* [YOUR TASK] Repeat everything from the line containing "The height and" down to the line containing "What do you see at coordinates (80, 473)", keeping every character unchanged.

* [DATA FOR THE TASK]
[Start of Attachment]

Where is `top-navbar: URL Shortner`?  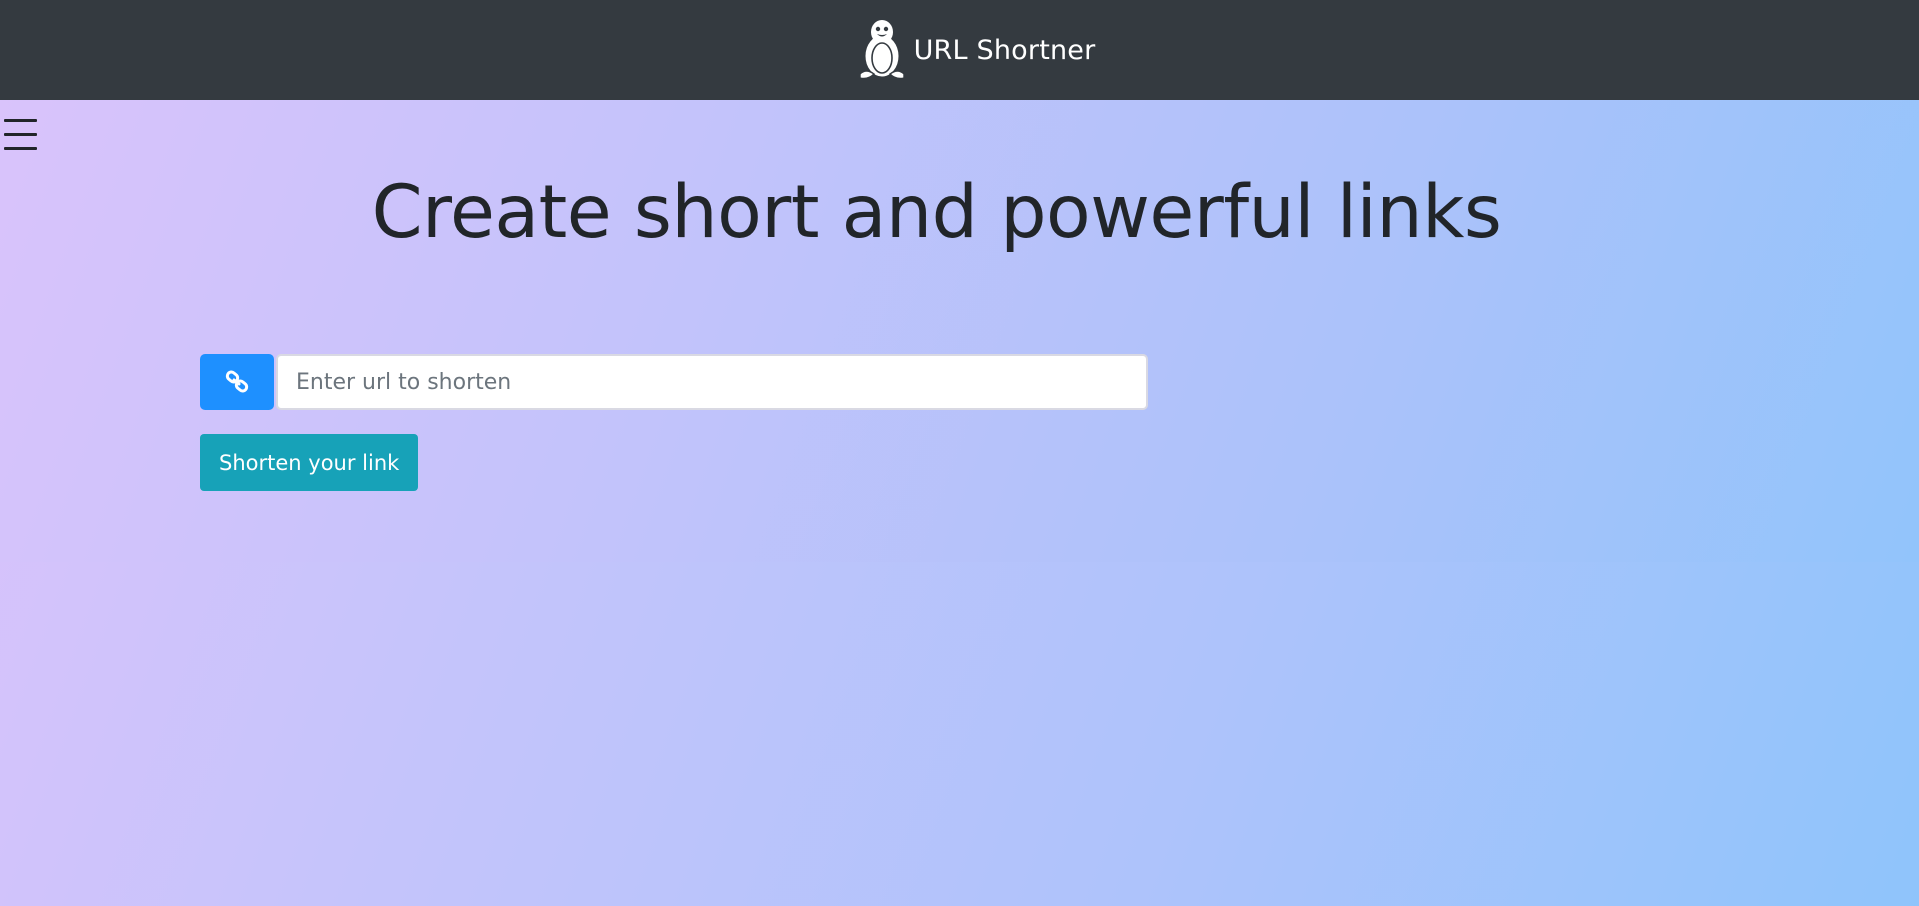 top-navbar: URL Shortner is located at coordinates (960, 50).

[End of Attachment]
[Start of Attachment]

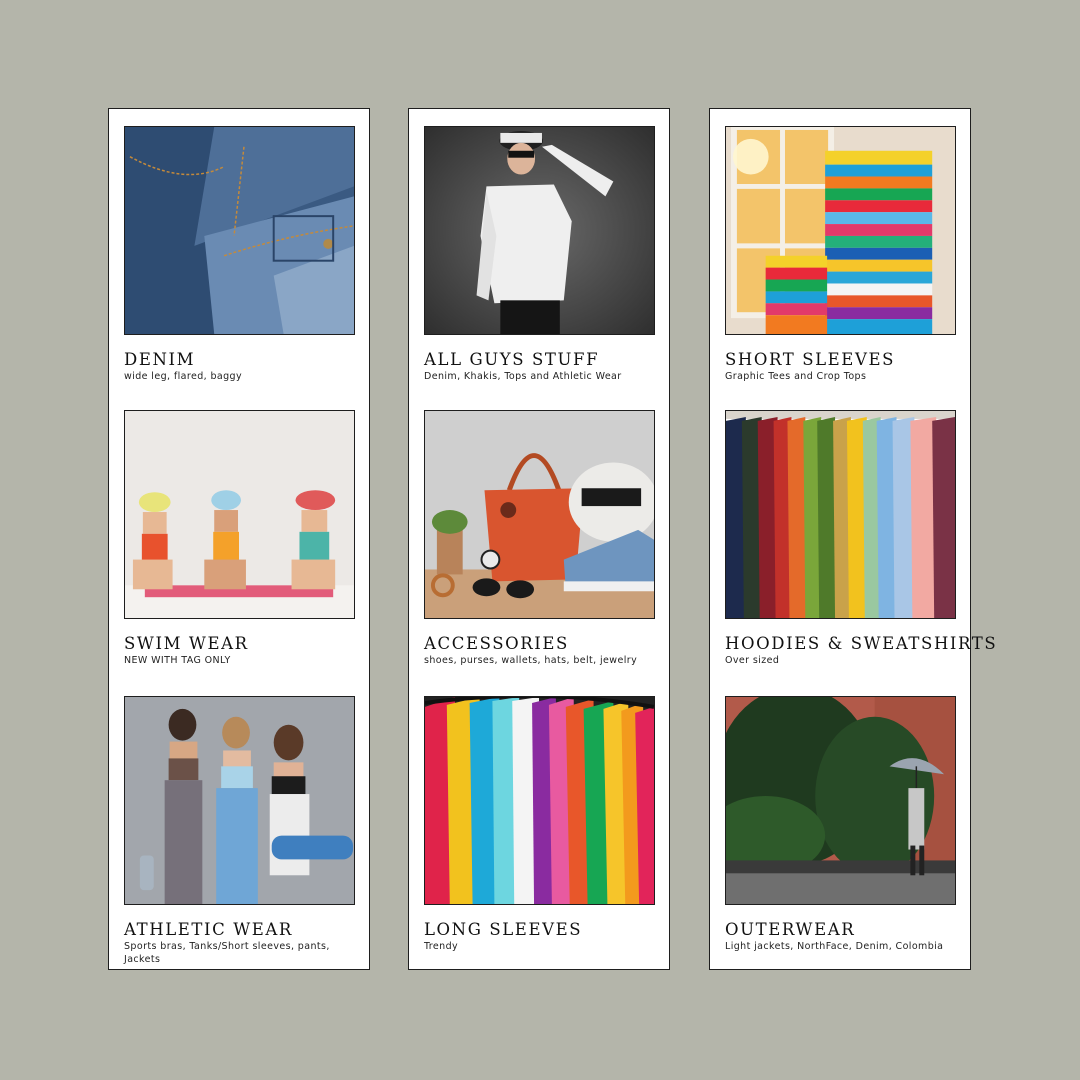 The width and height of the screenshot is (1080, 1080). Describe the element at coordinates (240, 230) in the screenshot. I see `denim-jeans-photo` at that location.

[End of Attachment]
[Start of Attachment]

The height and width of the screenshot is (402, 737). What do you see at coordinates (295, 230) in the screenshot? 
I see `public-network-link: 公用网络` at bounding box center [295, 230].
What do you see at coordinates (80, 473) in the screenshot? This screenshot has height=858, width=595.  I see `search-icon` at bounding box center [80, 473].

[End of Attachment]

* [ANSWER BELOW]
The height and width of the screenshot is (402, 737). What do you see at coordinates (295, 230) in the screenshot? 
I see `public-network-link: 公用网络` at bounding box center [295, 230].
What do you see at coordinates (80, 473) in the screenshot? This screenshot has height=858, width=595.  I see `search-icon` at bounding box center [80, 473].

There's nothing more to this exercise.